Emily Chang West Ranch High School Grade 11
In the past few years alone, the film industry has been cranking out live-action remake after remake. This phenomenon arguably started with the live-action Cinderella remake.
Soon to follow came movies such as The Jungle Book, Beauty and the Beast, Dumbo, Aladdin, and The Lion King. At first, I was thrilled with the idea of reliving a piece of my childhood through the fresh lens of exquisite CGI.
However, as these remakes became less of a novelty and more of a mundane occurrence, it began to frustrate fans of the originals. To many, these remakes became less of a nostalgic nod to the late 1900s and early 2000s, and more of a cop out answer to bring in revenue. Such large Disney franchises were a cherished childhood memory of people everywhere, and to poorly recreate a live-action version seems almost disrespectful to these animated feats.
However, this trend of relying on films that have already been made goes beyond just the scope of live-action. From the Hobbes and Shaw spin-off of the Fast and Furious franchise to It Chapter 2 to Frozen 2, it seems as of lately, an unreasonable number of movies are a sequel or spin off of classics from years prior.
In certain cases, I enjoy, even welcome, a sequel here or there. For example, Incredibles 2 was a long awaited sequel that I had absolutely no complaints about. However, when reliance on the success of past franchises becomes too apparent, it raises concerns about the film industry, even society as a whole.
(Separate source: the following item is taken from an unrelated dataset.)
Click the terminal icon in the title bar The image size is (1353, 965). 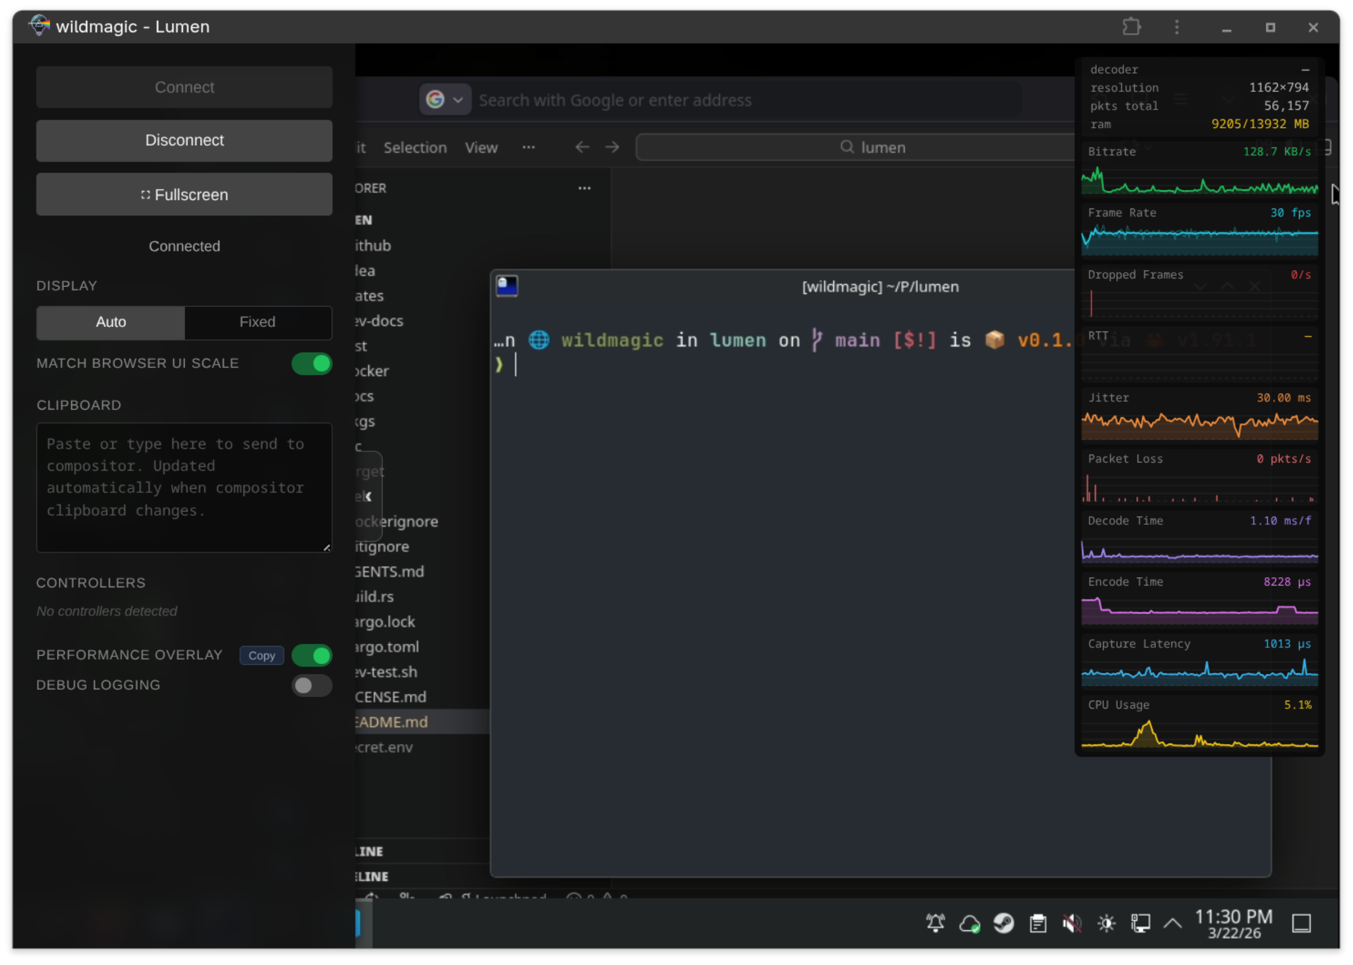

When will the giants of the film industry learn to let a franchise exist in its current glory, instead of trying to pull even more profit from it? Have we as a people forgotten how to harness pure originality and creativity, and instead rely on the work of legends prior to fuel our creative processes?
I leave you with these questions simmering. Wrestle with them, struggle with them.
Complete and unadulterated originality has become such a rarity in today’s society, that it is important to cultivate what we can in current generations.